Henry Black, clinical professor at the New York University Langone Medical Center and another speaker slated for ACRE's July conference, said full disclosure is "perfectly fine" -- that patients could decide for themselves if industry-related income implies bias -- but that now, because of a heightened public attack on conflicts of interest, "people assume if you get any money you're dirty."

Markowitz, who said that over the course of a quarter century he’s worked with a majority of the major players in pharmaceutical development, fully supports financial disclosure requirements (on top of his $350,000 salary, Markowitz said he’s made as much as $30,000 in a year from work with industry, while in most years he collected half that). Speaking freely about his non-salary income, Markowitz did add a caveat: “If you want me to do it, shouldn’t you make the politicians do it? The journalists?”

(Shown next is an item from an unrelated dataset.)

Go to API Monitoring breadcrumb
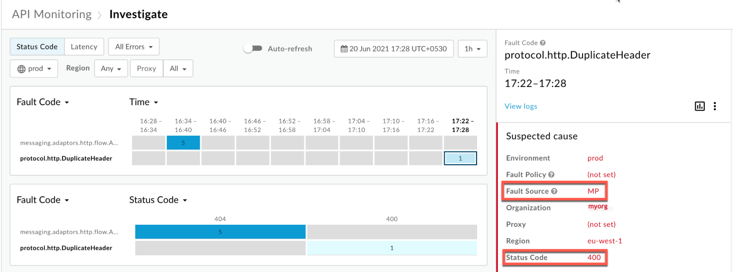Screen dimensions: 733x272 [x=52, y=14]

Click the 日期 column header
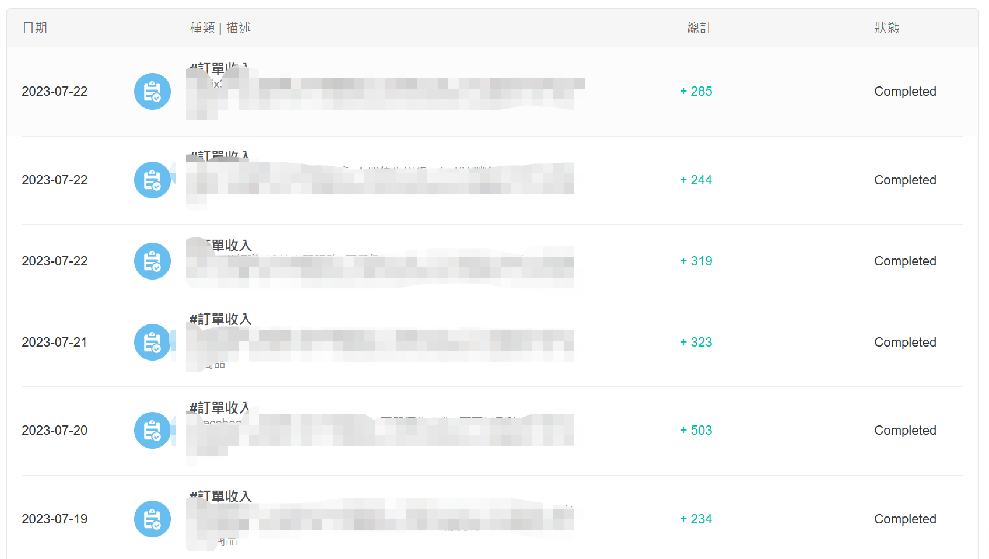click(35, 28)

Markowitz also added that an arbitrary cap on how much a physician can receive is unreasonable. If a physician is accurately reporting his industry-related income, Markowitz said, the level of scrutiny of that doctor’s relations will naturally intensify with higher reported amounts.

It’s far from dirty money, Stossel says -- in fact, he added, he takes a biannual trip to a remote village in Zambia to see about a thousand people in need of health care: “And I can afford to go because of my ill-gotten commercial gains.”